WHAT YOU SHOULD DO: Each record below needs to be reproduced precisely, though not its pictures.

★ ★ ★ ★

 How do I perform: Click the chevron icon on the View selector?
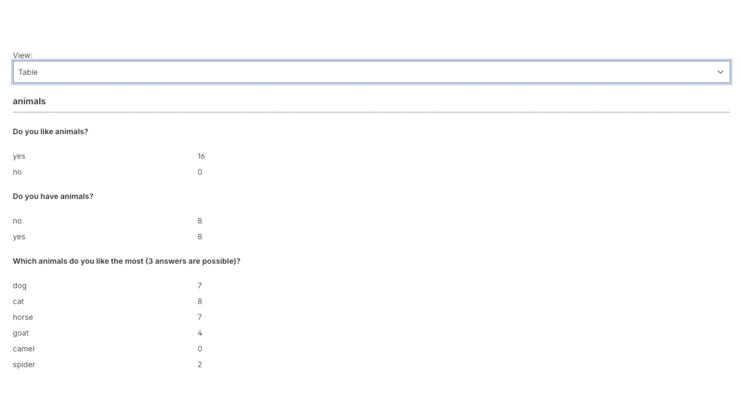pos(721,72)
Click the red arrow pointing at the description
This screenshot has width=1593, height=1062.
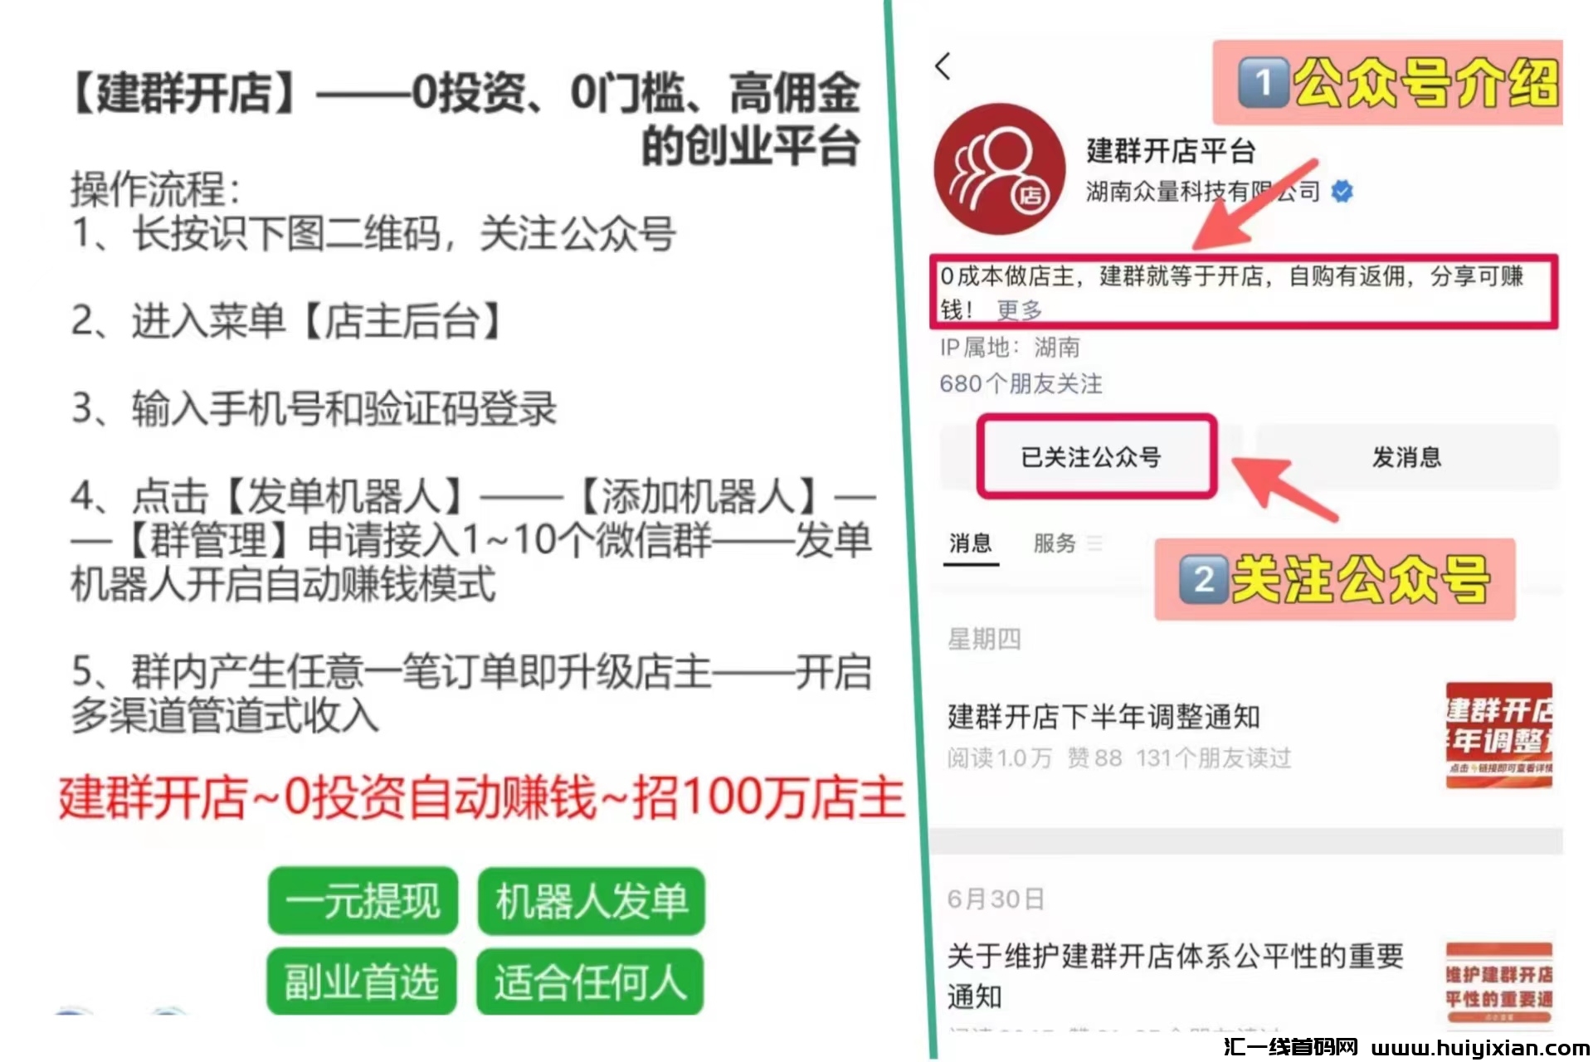click(x=1254, y=205)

★ ★ ★ ★

EXERCISE RESPONSE:
 How do I perform: Click the chevron icon on the View selector?
pos(721,72)
Click the red arrow pointing at the description
This screenshot has width=1593, height=1062.
click(x=1254, y=205)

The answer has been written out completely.